Researchers injected a vector designed to return CREB production to normal in mice that had been genetically modified to underproduce the protein. After being injected, these mice, who also were memory-impaired, performed as well as normal mice in memory tests. During the trials, researchers played a sound and then shocked the animals; when the sound was played again, normal mice and those with rescued CREB function froze—for a certain[short?] period of time—a reaction typical of fear.
When the researchers later dissected the mice's brains, they found that the fluorescent probes they had attached to the CREB vectors showed they had affected only about 20 percent of the neurons in the lateral amygdala. "That surprised us. We thought that we would have to affect a lot more neurons in order to see a big change in memory," says study co-author Sheena Josselyn, a neurophysiologist at The Hospital for Sick Children. "Not all [neurons] participate in every memory. Maybe we're biasing these neurons to participate in this memory and [CREB is] all you need'' to compel it."
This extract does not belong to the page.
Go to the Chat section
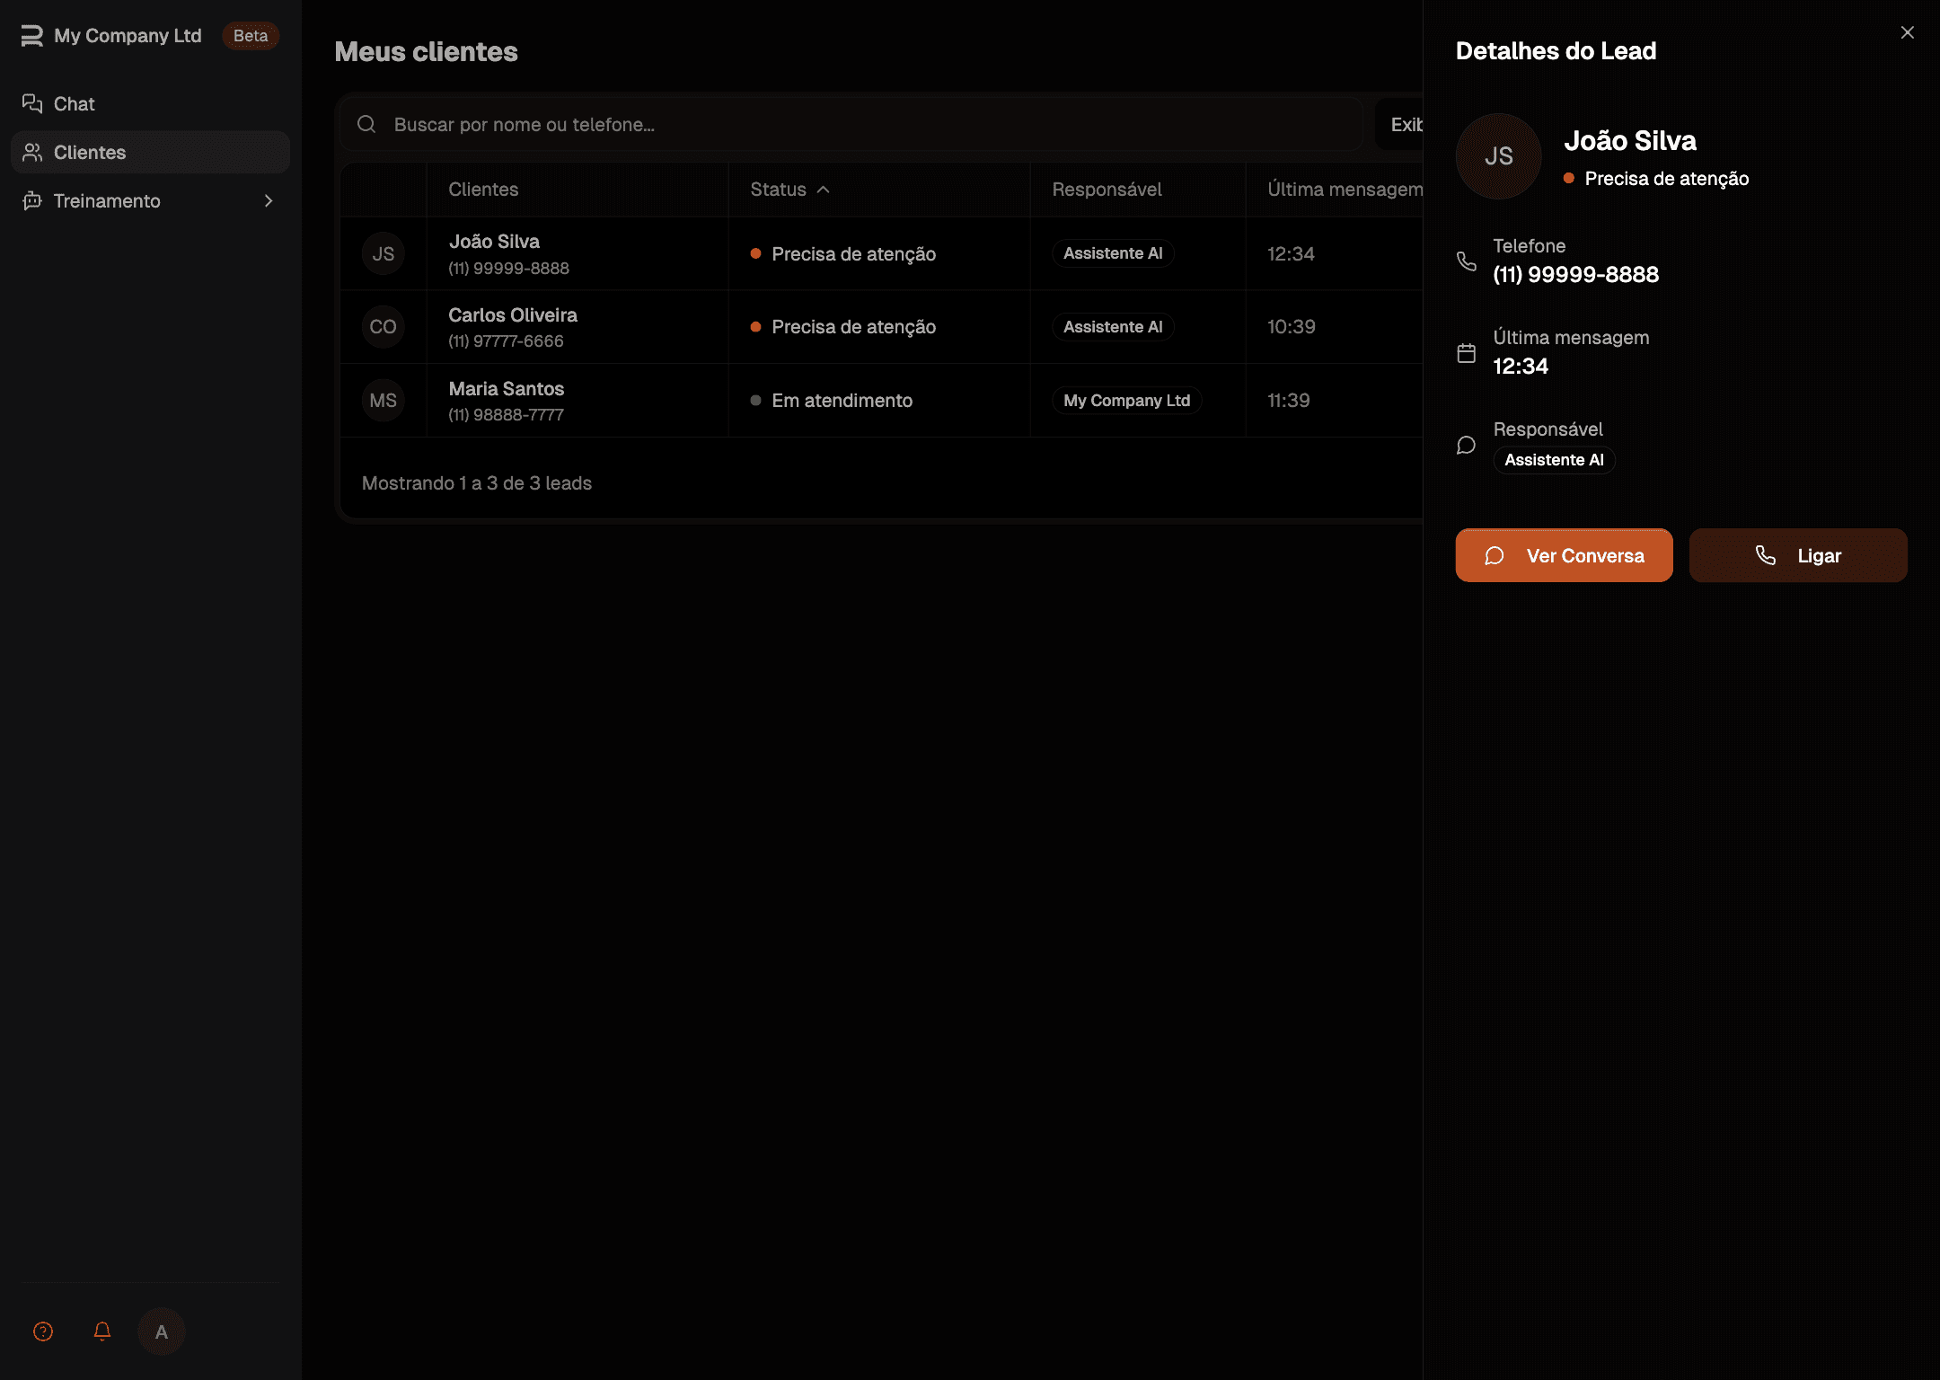This screenshot has width=1940, height=1380. pyautogui.click(x=74, y=104)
To determine if the CREB-producing cells were involved, the scientists then tried to follow the memory-making process by inserting a probe, which would give off a fluorescent tag if RNA from a gene known as Arc had recently been transcribed in brain cells. Arc levels are normally low in a cell but increase considerably when neuronal activity has taken place. The RNA is transcribed in the nucleus of a cell and then transported through the cell's body to its dendrite, the projection of the neuron that receives information from other cells. "Arc RNA provides a really good molecular marker of when this neuron was active," says Josselyn. She adds that if the team found RNA in the nucleus of neurons immediately after a training event, they knew cells had been active within the last five minutes; if the probe was in the dendrite, they estimated activity had taken place 20 minutes earlier.
The team found CREB-enabled nuclei to be three times more likely to have the Arc signature in them than nuclei in CREB-impaired neurons. The researchers also tested normal mice that were injected with a vector that would selectively decrease CREB function in some of their neurons. After running the fear-training trials again, they noticed that the mice learned normally, suggesting that the neurons unaffected by the CREB-reducing vector were still producing enough CREB to make the memories.
The results: the memory trace, signified by Arc, showed that activity had taken place in 20 percent of neurons. "We think that it's really a competition, that neurons are really battling it out" amongst each other to be involved in the memory-making process, says Josselyn. "It's like grading on a curve the same number [20 percent] of students are going to get As"—or in this case help make the memory.
It is the same percentage, but not the same neurons, however, that create each memory. Also, researchers are not certain what causes naturally boost CREB function and, therefore, the likelihood of any particular neuron participating in making a memory. But Josselyn speculates that the brain likely "differentiates different memories by having different neurons encode them."